Work to complete: Give back, word for word, the lines in the listing below from the one holding "Open the three-dot main menu" down to the one holding "Open the user account profile icon", both ends included.

....................

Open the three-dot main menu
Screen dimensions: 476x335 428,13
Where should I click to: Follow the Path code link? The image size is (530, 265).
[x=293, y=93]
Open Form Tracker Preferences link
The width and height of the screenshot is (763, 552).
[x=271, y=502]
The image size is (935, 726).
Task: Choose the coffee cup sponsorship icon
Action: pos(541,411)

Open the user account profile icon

....................

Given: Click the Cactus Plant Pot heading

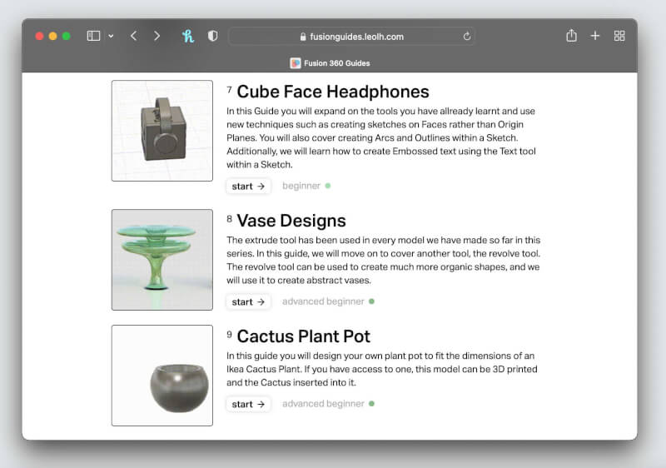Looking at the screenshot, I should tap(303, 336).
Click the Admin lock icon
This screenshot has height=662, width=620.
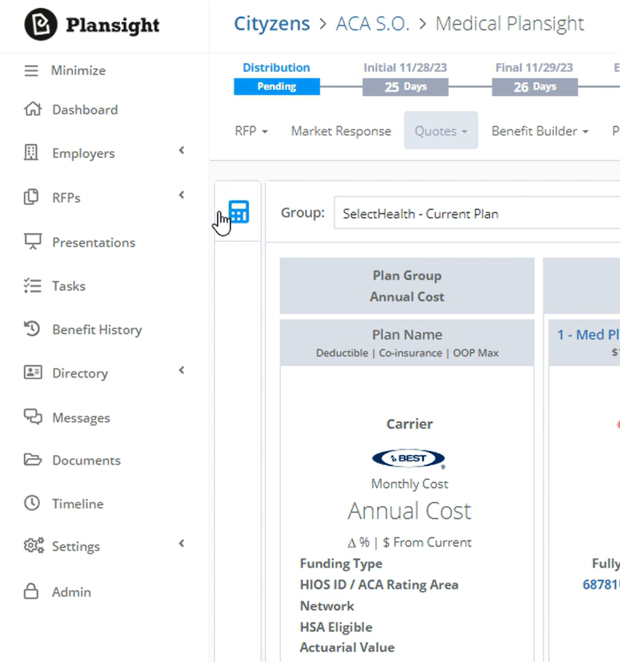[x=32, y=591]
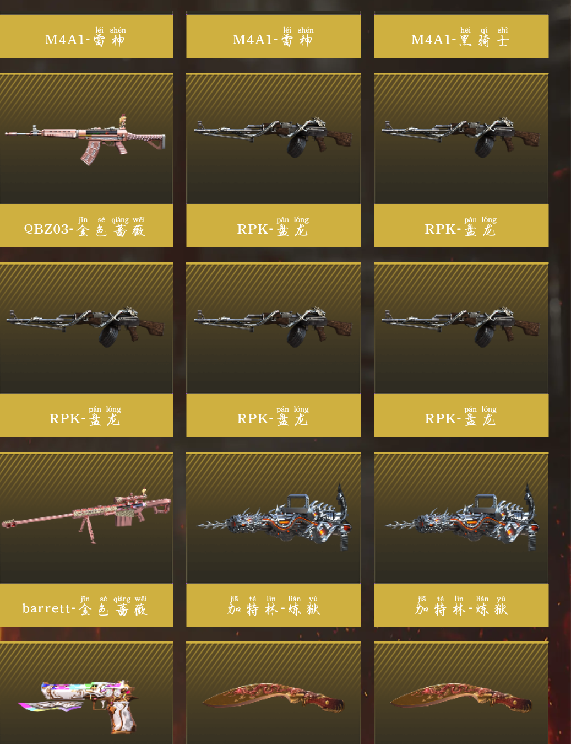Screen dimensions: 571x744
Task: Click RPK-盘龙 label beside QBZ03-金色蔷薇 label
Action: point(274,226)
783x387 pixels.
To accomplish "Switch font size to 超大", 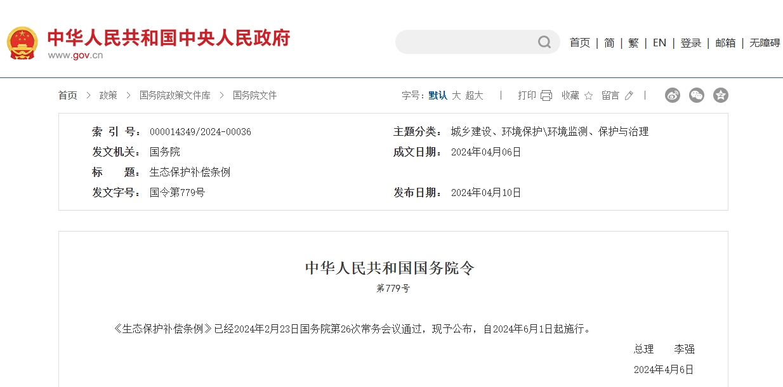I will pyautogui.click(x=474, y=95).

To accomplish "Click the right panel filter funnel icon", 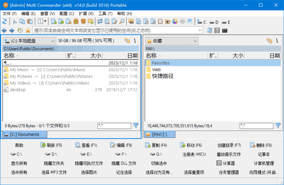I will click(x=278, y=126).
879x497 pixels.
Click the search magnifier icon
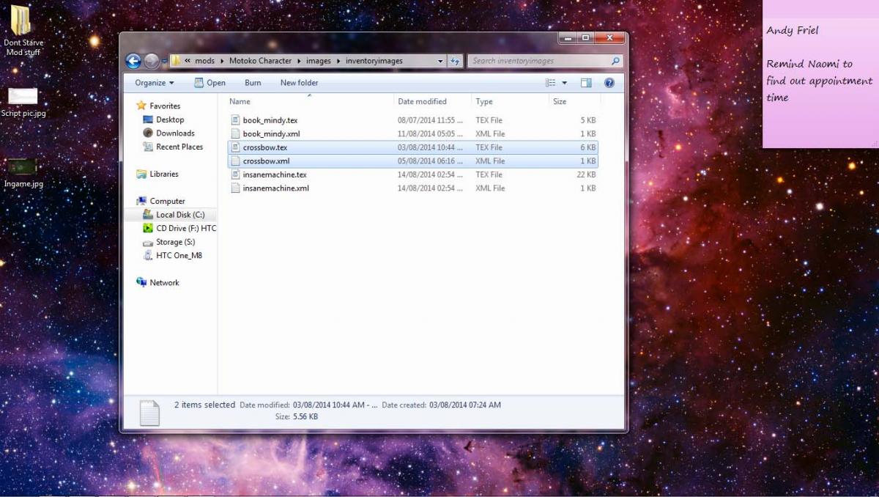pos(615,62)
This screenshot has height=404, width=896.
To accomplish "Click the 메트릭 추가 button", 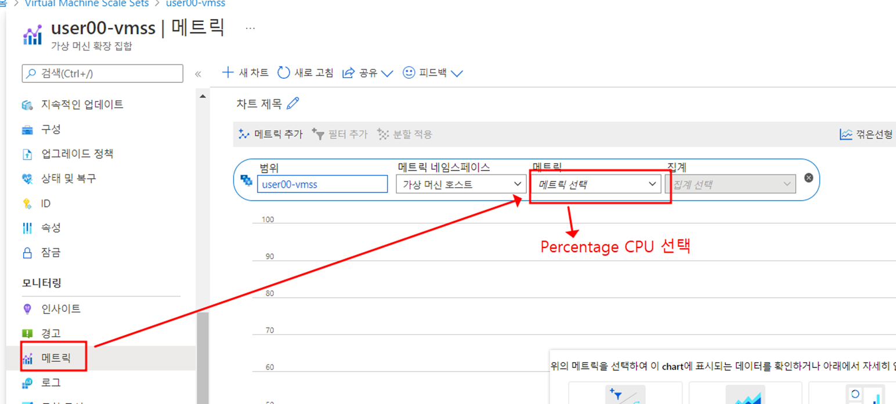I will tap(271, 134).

....................

Output below:
Open the three-dot main menu
Screen dimensions: 476x335 428,13
Where should I click to: Follow the Path code link? The image size is (530, 265).
[x=293, y=93]
Open Form Tracker Preferences link
The width and height of the screenshot is (763, 552).
[x=271, y=502]
The image size is (935, 726).
Task: Choose the coffee cup sponsorship icon
Action: pos(541,411)

Open the user account profile icon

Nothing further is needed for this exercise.